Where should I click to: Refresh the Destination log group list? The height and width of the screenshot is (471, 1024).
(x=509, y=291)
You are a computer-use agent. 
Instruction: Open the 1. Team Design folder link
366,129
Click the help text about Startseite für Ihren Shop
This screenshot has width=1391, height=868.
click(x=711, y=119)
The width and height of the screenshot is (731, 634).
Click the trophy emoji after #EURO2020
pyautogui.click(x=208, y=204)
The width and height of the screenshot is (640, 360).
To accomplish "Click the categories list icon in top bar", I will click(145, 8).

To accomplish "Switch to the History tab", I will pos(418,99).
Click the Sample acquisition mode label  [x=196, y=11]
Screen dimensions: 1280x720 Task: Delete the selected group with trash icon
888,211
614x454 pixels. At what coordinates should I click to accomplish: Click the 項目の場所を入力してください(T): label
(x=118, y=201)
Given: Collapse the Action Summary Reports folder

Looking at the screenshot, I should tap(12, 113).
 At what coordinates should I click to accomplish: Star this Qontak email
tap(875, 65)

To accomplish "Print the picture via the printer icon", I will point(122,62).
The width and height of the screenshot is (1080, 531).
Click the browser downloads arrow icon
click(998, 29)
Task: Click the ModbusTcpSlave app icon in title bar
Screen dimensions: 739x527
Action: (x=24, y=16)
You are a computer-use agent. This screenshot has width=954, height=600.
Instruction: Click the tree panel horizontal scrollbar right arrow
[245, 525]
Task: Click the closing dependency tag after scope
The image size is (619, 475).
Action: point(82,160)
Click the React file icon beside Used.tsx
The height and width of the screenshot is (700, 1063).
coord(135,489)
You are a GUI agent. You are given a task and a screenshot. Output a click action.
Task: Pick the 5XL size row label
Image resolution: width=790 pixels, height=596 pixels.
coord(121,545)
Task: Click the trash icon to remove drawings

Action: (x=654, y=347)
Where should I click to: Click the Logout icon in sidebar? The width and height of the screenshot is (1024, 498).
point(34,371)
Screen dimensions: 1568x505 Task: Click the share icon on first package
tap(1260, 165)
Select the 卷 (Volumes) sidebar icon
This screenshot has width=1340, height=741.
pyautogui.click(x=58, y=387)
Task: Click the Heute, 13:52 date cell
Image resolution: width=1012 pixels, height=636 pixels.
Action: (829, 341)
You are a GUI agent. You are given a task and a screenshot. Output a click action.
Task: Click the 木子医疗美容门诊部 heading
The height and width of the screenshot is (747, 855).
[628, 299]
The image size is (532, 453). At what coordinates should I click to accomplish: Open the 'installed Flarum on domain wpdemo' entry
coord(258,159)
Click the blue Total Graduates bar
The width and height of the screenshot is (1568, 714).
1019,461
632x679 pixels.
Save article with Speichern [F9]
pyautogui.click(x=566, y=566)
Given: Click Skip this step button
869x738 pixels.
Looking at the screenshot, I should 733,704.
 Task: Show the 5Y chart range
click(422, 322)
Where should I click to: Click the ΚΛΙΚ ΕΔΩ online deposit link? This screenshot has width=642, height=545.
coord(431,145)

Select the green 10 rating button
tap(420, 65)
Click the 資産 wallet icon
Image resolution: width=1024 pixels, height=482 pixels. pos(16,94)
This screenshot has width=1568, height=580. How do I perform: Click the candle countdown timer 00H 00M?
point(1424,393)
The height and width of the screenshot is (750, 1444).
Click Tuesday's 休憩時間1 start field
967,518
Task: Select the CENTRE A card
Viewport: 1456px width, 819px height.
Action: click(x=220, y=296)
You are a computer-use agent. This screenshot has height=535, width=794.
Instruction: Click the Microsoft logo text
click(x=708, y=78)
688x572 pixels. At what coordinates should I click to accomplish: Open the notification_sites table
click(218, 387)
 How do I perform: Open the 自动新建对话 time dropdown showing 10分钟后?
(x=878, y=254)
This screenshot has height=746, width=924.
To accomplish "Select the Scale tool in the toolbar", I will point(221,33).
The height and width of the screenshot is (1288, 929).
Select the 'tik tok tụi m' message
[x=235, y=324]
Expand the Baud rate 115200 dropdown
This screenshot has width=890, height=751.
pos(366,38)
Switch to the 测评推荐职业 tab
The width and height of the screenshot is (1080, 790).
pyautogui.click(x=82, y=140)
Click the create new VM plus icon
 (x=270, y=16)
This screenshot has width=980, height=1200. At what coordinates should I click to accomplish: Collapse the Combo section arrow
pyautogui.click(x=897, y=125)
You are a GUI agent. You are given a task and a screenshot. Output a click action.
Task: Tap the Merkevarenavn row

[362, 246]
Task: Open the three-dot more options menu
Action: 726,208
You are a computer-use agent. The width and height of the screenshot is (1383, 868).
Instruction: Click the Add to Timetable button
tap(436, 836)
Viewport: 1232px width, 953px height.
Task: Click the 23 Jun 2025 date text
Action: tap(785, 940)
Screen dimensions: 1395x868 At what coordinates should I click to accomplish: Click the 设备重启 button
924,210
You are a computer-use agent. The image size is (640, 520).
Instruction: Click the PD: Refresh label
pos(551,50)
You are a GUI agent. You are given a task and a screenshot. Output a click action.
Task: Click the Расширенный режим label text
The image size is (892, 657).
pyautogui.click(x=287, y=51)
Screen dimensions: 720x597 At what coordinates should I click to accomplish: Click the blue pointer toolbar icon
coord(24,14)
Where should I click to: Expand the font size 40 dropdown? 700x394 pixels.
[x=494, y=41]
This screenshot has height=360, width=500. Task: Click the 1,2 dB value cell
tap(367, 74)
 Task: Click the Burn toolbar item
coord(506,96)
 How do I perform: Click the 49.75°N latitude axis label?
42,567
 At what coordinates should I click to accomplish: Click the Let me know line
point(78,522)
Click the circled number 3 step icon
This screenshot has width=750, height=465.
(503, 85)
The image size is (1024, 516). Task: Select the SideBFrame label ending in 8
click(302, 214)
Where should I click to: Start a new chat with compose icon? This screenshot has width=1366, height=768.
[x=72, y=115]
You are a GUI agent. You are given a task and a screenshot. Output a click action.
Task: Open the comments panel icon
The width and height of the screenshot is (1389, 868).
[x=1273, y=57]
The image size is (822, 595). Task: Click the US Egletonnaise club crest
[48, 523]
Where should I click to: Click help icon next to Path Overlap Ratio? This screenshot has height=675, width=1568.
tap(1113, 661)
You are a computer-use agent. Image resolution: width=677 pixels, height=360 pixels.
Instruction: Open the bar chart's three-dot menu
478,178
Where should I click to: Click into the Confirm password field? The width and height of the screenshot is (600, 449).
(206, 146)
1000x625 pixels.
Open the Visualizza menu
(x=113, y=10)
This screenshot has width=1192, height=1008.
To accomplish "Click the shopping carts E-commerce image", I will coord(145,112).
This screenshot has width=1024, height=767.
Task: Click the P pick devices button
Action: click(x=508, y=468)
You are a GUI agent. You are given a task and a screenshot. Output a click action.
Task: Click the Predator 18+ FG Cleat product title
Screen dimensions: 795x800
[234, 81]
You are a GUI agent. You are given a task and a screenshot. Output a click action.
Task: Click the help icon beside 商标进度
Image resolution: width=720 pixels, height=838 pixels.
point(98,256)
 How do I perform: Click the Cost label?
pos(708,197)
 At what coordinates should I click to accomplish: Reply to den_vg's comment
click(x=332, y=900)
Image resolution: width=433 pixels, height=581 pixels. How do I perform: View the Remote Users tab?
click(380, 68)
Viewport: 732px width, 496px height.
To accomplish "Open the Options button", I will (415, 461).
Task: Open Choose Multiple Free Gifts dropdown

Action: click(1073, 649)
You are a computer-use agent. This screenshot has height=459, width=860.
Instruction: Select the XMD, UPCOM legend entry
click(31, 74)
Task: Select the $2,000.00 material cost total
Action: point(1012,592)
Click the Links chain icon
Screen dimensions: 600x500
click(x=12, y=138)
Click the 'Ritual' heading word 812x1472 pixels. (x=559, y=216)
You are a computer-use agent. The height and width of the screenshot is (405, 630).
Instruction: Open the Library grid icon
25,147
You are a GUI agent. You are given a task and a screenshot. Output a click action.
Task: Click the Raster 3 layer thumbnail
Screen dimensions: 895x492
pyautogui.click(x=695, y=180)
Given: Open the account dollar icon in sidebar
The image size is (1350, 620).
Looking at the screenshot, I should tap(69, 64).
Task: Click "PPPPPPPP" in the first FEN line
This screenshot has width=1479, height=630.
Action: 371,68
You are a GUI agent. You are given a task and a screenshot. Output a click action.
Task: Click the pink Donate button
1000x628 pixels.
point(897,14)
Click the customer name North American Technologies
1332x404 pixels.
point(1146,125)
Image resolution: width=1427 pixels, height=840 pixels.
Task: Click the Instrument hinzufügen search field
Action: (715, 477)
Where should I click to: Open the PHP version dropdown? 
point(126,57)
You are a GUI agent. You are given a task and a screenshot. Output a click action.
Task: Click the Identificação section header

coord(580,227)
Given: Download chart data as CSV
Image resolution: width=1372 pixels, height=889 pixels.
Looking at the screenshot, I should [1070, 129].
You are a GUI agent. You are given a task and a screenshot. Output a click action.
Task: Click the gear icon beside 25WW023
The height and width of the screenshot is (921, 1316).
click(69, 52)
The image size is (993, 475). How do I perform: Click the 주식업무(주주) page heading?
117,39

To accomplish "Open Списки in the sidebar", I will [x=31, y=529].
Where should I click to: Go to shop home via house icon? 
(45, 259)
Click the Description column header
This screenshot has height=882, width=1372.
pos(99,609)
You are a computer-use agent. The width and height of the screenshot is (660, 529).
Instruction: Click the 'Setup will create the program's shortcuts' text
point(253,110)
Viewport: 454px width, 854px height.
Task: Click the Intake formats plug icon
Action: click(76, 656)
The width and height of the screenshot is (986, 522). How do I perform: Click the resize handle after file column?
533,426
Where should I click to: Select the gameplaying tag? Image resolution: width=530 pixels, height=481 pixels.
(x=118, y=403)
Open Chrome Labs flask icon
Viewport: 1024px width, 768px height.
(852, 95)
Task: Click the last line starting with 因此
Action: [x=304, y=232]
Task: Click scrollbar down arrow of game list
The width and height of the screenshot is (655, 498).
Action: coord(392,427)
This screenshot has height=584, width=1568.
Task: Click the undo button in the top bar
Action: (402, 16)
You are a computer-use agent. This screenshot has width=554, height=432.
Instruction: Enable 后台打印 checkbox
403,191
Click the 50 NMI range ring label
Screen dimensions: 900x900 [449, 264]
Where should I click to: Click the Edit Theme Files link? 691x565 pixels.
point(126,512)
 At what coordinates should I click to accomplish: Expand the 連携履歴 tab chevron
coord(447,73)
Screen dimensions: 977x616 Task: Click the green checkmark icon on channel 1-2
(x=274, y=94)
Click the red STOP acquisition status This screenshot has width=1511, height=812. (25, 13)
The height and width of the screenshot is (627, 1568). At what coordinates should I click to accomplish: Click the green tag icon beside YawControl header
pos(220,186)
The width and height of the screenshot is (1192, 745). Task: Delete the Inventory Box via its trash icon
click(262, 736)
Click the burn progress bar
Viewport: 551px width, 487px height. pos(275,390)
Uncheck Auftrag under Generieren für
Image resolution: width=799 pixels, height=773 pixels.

**Exercise prompt:** Lines to set down from above: the line with "This screenshot has width=1479, height=630.", the line with "Task: Click the pink Donate button", and every line between, each exactly as written.

**Response:**
This screenshot has width=1479, height=630.
Action: 371,68
You are a GUI agent. You are given a task and a screenshot. Output a click action.
Task: Click the pink Donate button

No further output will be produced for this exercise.